25 juillet 2003

 
 

Le Divan Lepeletier

G O N C O U R T

 

«J'ai été avec Scholl au Divan de la rue le Peletier. C'est un petit mauvais lieu fort bête. […] Scholl paye des cigares et de la bière; on fait un mistron, il perd cinq francs, dix francs; il est onze heures et demie, le garçon éteint le gaz. À minuit, la bande s'en va.»

Journal, 30 mai 1856

 

Le Divan Lepeletier


S C H O L L

 

«L'origine du mistron se perd dans la nuit des temps.

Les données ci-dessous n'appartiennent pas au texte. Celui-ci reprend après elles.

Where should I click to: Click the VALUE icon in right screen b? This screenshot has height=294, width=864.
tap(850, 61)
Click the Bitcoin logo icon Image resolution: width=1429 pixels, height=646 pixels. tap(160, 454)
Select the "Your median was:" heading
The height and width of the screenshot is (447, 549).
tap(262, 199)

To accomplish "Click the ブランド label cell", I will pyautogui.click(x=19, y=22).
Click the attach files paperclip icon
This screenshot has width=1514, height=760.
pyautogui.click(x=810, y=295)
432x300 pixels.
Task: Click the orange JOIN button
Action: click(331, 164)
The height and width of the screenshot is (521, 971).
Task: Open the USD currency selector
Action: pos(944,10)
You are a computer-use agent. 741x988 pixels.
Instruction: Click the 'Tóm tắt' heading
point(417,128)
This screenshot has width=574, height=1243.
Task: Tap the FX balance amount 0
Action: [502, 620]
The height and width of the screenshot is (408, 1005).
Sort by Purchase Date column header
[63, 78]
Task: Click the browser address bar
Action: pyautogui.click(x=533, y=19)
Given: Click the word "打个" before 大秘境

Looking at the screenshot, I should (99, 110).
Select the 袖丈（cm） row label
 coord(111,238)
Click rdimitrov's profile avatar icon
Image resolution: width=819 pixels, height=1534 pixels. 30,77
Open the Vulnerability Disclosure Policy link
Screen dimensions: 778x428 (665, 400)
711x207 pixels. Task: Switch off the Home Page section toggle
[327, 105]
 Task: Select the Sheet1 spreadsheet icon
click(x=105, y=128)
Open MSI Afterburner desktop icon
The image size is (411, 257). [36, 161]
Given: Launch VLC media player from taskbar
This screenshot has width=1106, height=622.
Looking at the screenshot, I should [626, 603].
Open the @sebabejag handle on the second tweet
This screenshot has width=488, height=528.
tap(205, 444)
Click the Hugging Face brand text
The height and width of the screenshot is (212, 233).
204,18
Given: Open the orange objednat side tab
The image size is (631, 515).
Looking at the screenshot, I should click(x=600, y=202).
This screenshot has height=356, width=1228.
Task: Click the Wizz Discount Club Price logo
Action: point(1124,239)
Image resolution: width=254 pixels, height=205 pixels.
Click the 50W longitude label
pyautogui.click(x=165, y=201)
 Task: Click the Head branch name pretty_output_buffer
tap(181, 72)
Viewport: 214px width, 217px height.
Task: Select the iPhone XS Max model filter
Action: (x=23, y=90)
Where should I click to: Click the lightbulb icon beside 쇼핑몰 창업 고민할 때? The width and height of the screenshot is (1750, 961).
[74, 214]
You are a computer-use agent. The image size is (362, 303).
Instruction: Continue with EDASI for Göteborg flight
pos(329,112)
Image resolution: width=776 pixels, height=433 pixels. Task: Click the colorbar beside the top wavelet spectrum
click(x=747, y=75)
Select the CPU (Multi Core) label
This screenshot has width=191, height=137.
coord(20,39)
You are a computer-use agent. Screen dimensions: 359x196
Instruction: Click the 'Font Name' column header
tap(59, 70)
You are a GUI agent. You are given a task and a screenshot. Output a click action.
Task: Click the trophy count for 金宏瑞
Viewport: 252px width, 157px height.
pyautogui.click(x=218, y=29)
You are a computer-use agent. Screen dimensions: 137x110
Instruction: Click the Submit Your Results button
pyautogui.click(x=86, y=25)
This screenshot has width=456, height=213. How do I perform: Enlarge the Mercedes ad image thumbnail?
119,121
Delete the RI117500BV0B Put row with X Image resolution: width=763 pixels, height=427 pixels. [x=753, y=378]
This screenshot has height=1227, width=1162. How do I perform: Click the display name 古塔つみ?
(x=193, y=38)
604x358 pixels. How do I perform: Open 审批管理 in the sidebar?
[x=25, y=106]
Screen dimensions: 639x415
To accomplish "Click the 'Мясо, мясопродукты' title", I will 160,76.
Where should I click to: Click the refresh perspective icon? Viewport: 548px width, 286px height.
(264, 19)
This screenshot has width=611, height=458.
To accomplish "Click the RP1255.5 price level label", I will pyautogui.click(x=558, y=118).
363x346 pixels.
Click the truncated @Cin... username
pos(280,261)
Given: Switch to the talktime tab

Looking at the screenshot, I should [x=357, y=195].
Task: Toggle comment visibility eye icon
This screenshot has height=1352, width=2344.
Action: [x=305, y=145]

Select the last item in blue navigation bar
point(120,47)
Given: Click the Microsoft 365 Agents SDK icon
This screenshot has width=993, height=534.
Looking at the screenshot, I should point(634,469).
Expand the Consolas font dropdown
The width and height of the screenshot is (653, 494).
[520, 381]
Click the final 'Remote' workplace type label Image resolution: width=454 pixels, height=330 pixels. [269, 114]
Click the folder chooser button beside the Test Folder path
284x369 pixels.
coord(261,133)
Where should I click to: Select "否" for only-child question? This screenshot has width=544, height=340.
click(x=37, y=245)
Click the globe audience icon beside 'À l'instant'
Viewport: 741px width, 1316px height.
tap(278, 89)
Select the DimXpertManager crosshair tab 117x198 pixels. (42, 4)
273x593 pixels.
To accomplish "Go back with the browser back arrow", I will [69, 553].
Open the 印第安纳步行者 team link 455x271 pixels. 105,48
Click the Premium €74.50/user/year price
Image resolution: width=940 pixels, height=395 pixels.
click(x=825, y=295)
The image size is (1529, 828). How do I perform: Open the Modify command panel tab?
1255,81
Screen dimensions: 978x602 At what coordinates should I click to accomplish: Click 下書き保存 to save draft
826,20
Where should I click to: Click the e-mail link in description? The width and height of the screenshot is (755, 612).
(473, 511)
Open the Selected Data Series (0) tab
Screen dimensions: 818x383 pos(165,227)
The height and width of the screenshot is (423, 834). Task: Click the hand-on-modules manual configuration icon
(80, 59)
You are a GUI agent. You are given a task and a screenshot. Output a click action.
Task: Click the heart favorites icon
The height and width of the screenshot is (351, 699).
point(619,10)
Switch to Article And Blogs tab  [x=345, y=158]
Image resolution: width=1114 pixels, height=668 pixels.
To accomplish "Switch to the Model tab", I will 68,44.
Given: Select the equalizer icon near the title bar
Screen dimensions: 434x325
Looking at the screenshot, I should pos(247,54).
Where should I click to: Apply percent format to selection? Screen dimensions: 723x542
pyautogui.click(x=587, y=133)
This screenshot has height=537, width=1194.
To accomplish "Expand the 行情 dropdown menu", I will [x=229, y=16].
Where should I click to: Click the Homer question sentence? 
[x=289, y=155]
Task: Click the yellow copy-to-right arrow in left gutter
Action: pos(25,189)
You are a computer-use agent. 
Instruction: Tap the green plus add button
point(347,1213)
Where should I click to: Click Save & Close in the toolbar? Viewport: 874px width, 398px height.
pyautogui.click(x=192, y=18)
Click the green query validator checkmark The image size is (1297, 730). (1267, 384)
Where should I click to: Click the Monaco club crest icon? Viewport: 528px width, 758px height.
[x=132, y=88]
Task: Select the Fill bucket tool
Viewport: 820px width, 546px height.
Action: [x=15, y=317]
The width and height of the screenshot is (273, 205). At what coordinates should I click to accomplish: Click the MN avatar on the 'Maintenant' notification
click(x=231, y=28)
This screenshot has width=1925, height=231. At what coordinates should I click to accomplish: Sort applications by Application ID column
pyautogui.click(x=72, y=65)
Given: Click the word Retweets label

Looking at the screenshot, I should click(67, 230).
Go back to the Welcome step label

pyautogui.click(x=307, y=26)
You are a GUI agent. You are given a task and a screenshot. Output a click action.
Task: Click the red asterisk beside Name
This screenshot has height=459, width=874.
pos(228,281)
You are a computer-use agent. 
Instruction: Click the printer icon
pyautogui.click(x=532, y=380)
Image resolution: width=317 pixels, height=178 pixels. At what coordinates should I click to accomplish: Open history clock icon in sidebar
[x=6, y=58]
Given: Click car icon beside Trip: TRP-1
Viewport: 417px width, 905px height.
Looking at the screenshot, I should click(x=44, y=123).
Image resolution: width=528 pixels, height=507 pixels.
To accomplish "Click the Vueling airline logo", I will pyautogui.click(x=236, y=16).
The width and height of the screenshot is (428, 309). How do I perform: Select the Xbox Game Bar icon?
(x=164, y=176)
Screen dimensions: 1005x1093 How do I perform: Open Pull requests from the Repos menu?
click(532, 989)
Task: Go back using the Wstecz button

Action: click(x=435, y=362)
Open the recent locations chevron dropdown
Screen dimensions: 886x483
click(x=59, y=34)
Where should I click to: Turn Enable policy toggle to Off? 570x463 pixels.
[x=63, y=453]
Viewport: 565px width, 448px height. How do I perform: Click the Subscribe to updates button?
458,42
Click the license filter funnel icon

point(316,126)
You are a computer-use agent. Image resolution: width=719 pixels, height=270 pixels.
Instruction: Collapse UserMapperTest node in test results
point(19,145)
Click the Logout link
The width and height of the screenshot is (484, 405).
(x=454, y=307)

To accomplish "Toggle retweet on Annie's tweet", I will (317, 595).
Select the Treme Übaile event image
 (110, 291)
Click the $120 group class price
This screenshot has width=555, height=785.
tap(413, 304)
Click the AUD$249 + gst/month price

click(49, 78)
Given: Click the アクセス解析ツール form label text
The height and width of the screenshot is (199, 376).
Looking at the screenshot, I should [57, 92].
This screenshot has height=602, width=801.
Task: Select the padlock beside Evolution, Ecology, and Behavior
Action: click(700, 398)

Le mistron est une variété du trente-et-un qui contribue beaucoup à conduire les poètes à l'hôpital.>
[…]

L'aile gauche du Divan se distinguait, il y a quelques jours encore, par la variété des inscriptions dont les murailles étaient couvertes.
[…]

Puis l'épitaphe des frères Goncourt :

 

Edmond et Jules dort ici;
Le caveau froid est sa demeure;
Tous deux est mort à la même heure,
Sa plume est enterrée aussi.
Le trépas est comme une trappe
Qui s'ouvre et ferme tout à tour.
Bien vite hélas! il nous attrape,
Quand le cruel sur ses gonds court!»

 

 

Le texte de Scholl, publié au Figaro, fut recueilli dans :

Aurélien Scholl,
La Foire aux artistes. Peties comédies parisiennes.

Poulet-Malassis et de Broise, 1859, p. 116.

Détails d'une gravure d'Alphonse Descaves (Edmond à gauche, Jules à droite) exécutée d'après une photographie de l'un des deux frères Tournachon (Nadar, bien sûr).